Celle avec qui j’avais passé des journées entières.
Celle que j’avais protégée face aux plus grandes quand nous étions plus jeunes.
Celle que, la veille encore, j’étais allée récupérer au-dessus d’une gouttière.

Je n’ai rien dit.
Je n’ai pas confronté Vanessa.
Je n’ai pas demandé d’explication.

J’aurais pu.
Ça aurait probablement été la réaction la plus intelligente.

Mais j’avais 17 ans.
Et quelques heures plus tard, Grégoire a organisé un nouvel apéro.

Cette fois, heureusement, accessible sans compétences particulières en escalade.
Nous pouvions circuler du côté des chambres des garçons.

Je suis donc allée rejoindre les autres.

Duphy.
Grégoire.
Vanessa.
Margot.
Gérald.

Tout le monde discutait.
Tout le monde riait.

Et moi, chaque fois que je regardais Vanessa, j’entendais encore sa petite imitation.

Puis j’ai regardé Gérald.
Et j’ai eu une idée.
Une idée extrêmement immature.
Parfaitement mesquine.

Et qui, à 17 ans, m’a semblé absolument excellente.

Je lui ai pris la main.
Il m’a regardée.

Je n’ai rien expliqué.
Je suis sortie de la chambre.

Et Gérald m’a suivie.

Une idée parfaitement immature Et parfaitemenbt assumée

Nous avons traversé les couloirs sans parler.
Je tenais toujours Gérald par la main.

Il me suivait.
Je n’avais rien préparé.
Ce qui, avec lui, était presque une anomalie.

Gérald aimait savoir où il allait.

Il organisait.
Il anticipait.
Il maîtrisait.

Le garçon parfait.

Moi, ce jour-là, j’avais simplement entendu Vanessa se moquer de moi et mon cerveau de lycéenne venait d’élaborer une vengeance dont le niveau de maturité devait avoisiner celui d’une cour de récréation.

Nous sommes arrivés devant notre chambre.
J’ai ouvert la porte.

Personne.
Évidemment.

Tout le monde était chez Grégoire.

Nous n’avions pas de serrure.
Mais nous avions Grégoire.

Et en matière de diversion, c’était probablement plus efficace.

J’ai fait entrer Gérald.
Il ne savait toujours pas pourquoi nous étions là.

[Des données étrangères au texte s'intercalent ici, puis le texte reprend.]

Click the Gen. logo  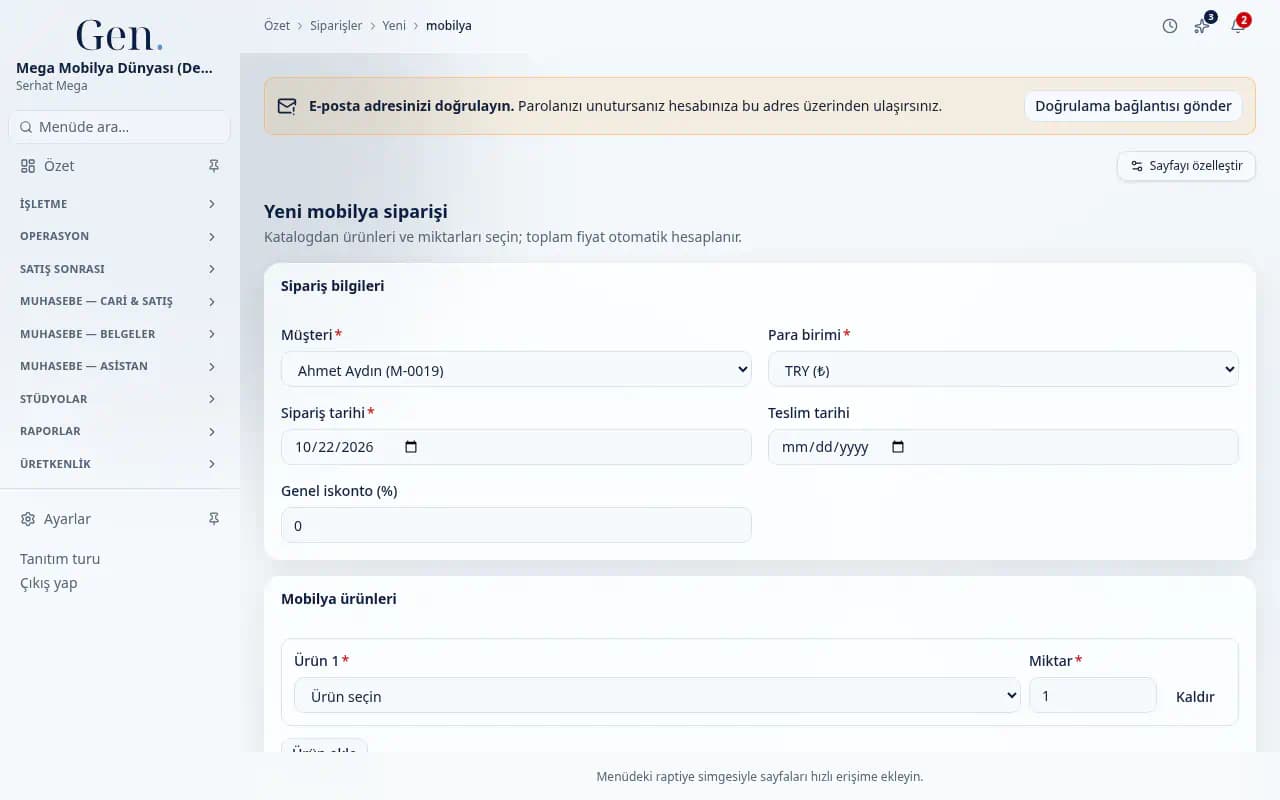coord(119,35)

Je ne lui avais rien raconté de Vanessa.
Il savait seulement que je venais de le prendre par la main au milieu des autres pour l’emmener dans une chambre vide.

Il n’était pas nécessaire de lui faire un dessin.

Je l’ai embrassé.
Il m’a embrassée.

Et je l’ai poussé sur le lit de Vanessa.
Oui.

Celui de Vanessa.

Pas le mien.
Le sien.

À 17 ans, je venais apparemment d’inventer ma propre conception de la justice réparatrice.
Je ne raconterai évidemment pas ce qui appartient à cette chambre.

Disons simplement que notre petit jeu commencé dans le car avait largement dépassé le stade des effleurements comptabilisés en points.

Et que, pour une fois, Gérald n’avait absolument rien prévu.
Il s’était simplement laissé entraîner.

Et j’aimais cette version de lui.
Peut-être aussi parce qu’elle était rare.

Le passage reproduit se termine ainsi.